In C++ (or maybe only our compilers VC8 and VC10) 3.14 is a double literal and 3.14f is a float literal.
Now I have a colleague
I did a test.
I compiled this code:
float f1(float x) { return x*3.14; }
float f2(float x) { return x*3.14F; }
Using gcc 4.5.1 for i686 with optimization -O2.

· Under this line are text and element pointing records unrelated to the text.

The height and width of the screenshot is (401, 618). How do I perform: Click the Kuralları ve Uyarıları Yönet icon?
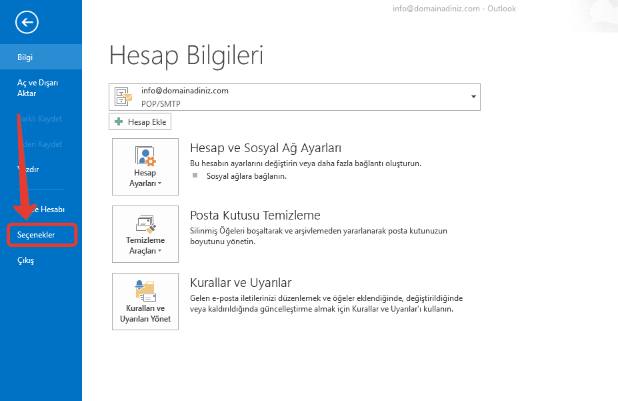click(x=145, y=290)
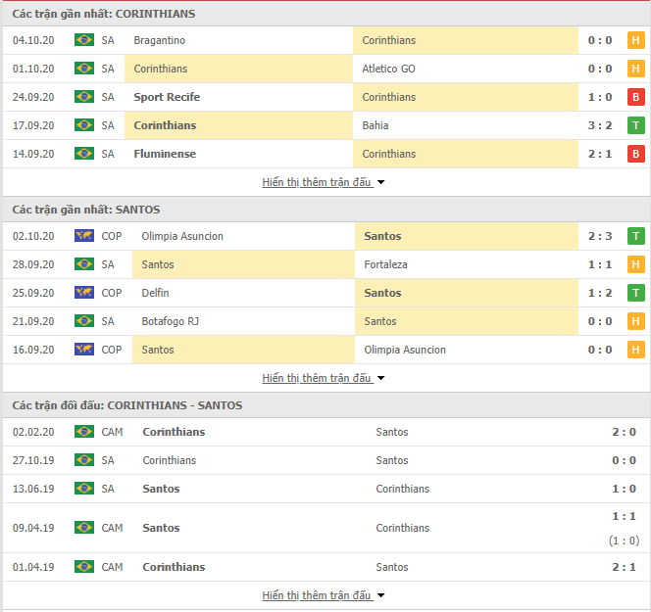Screen dimensions: 651x612
Task: Click the Brazil flag beside Bragantino match
Action: coord(83,40)
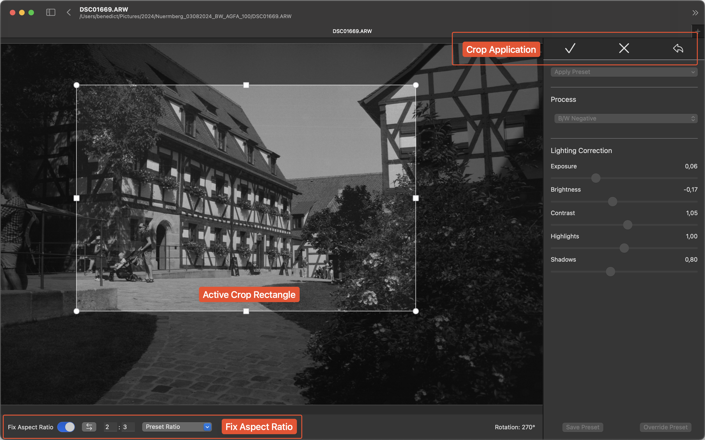Viewport: 705px width, 440px height.
Task: Add new tab with plus icon
Action: [697, 31]
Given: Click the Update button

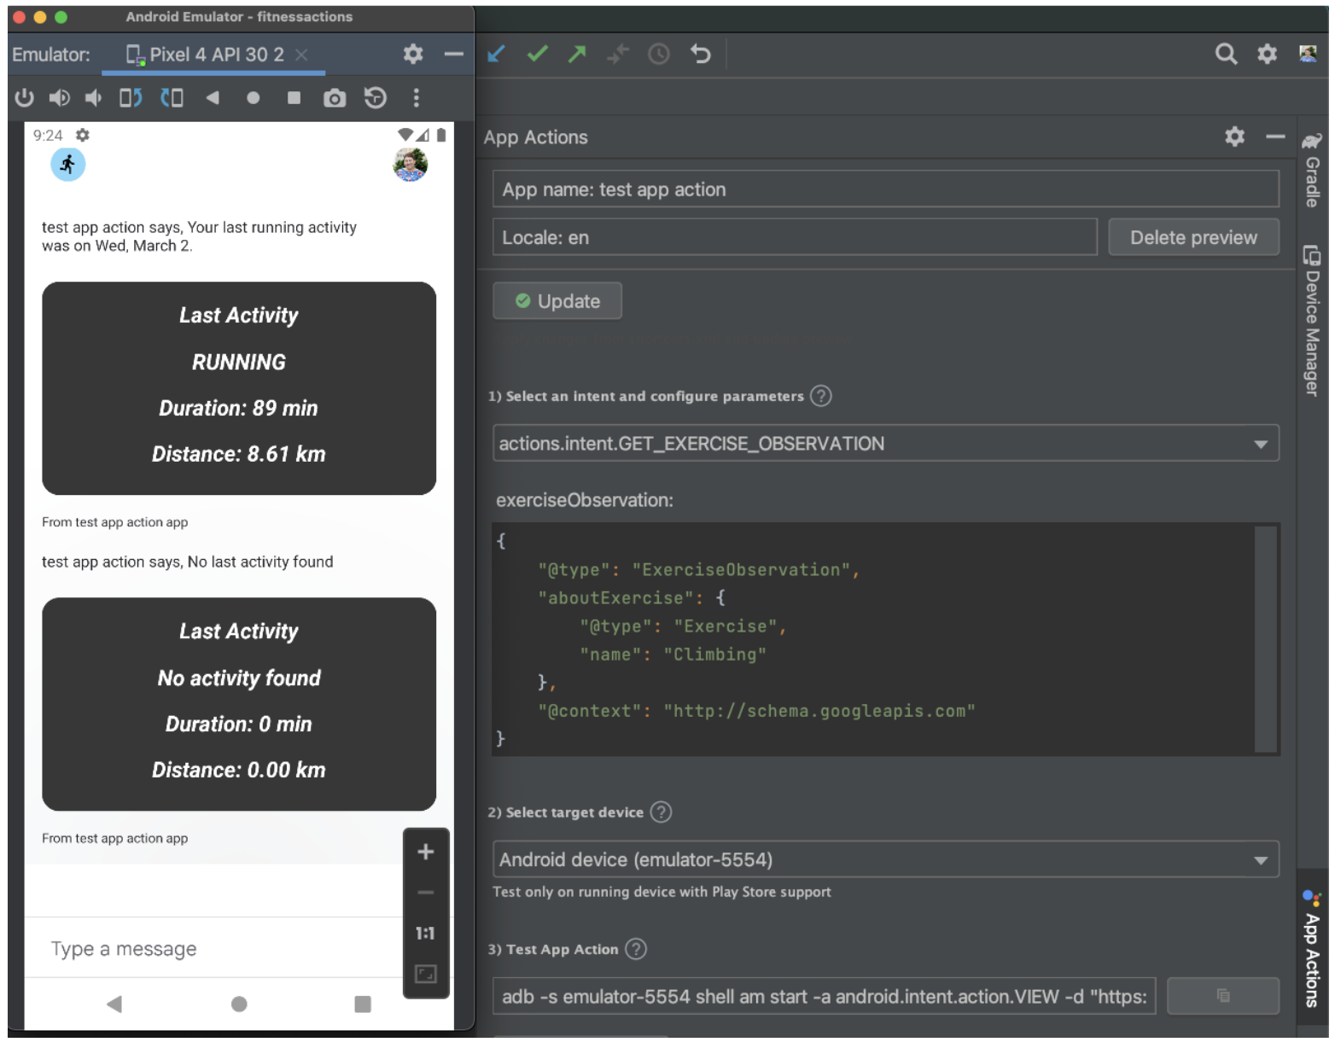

This was the assembly code generated for f1:
pushl %ebp
movl %esp, %ebp
subl $4, %esp # Allocate 4 bytes on the stack
fldl .LC0 # Load a double-precision floating point constant
fmuls 8(%ebp) # Multiply by parameter
fstps -4(%ebp) # Store single-precision result on the stack
flds -4(%ebp) # Load single-precision result from the stack
leave
ret
And this is the assembly code generated for f2:
pushl %ebp
flds .LC2 # Load a single-precision floating point constant
movl %esp, %ebp
fmuls 8(%ebp) # Multiply by parameter
popl %ebp
ret
So the interesting thing is that for f1, the compiler stored the value and re-loaded it just to make sure that the result was truncated to single-precision.

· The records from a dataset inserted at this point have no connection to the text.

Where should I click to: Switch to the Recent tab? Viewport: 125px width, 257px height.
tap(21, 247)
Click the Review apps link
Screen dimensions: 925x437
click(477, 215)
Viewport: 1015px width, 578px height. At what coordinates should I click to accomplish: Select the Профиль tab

If we use the -ffast-math option, then this difference is significantly reduced:
pushl %ebp
fldl .LC0 # Load double-precision constant
movl %esp, %ebp
fmuls 8(%ebp) # multiply by parameter
popl %ebp
ret
pushl %ebp
flds .LC2 # Load single-precision constant
movl %esp, %ebp
fmuls 8(%ebp) # multiply by parameter
popl %ebp
ret
But there is still the difference between loading a single or double precision constant.

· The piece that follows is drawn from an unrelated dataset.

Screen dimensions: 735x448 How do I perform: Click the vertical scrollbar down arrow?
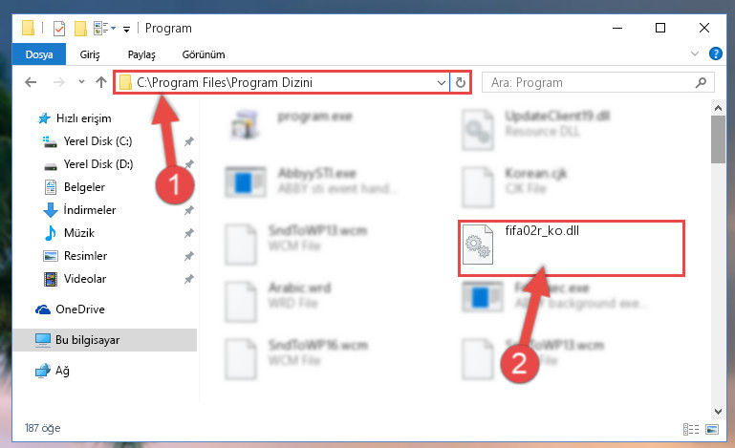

These are the results with gcc 5.2.1 for x86-64 with optimization -O2:
f1:
cvtss2sd %xmm0, %xmm0 # Convert arg to double precision
mulsd .LC0(%rip), %xmm0 # Double-precision multiply
cvtsd2ss %xmm0, %xmm0 # Convert to single-precision
ret
f2:
mulss .LC2(%rip), %xmm0 # Single-precision multiply
ret
With -ffast-math, the results are the same.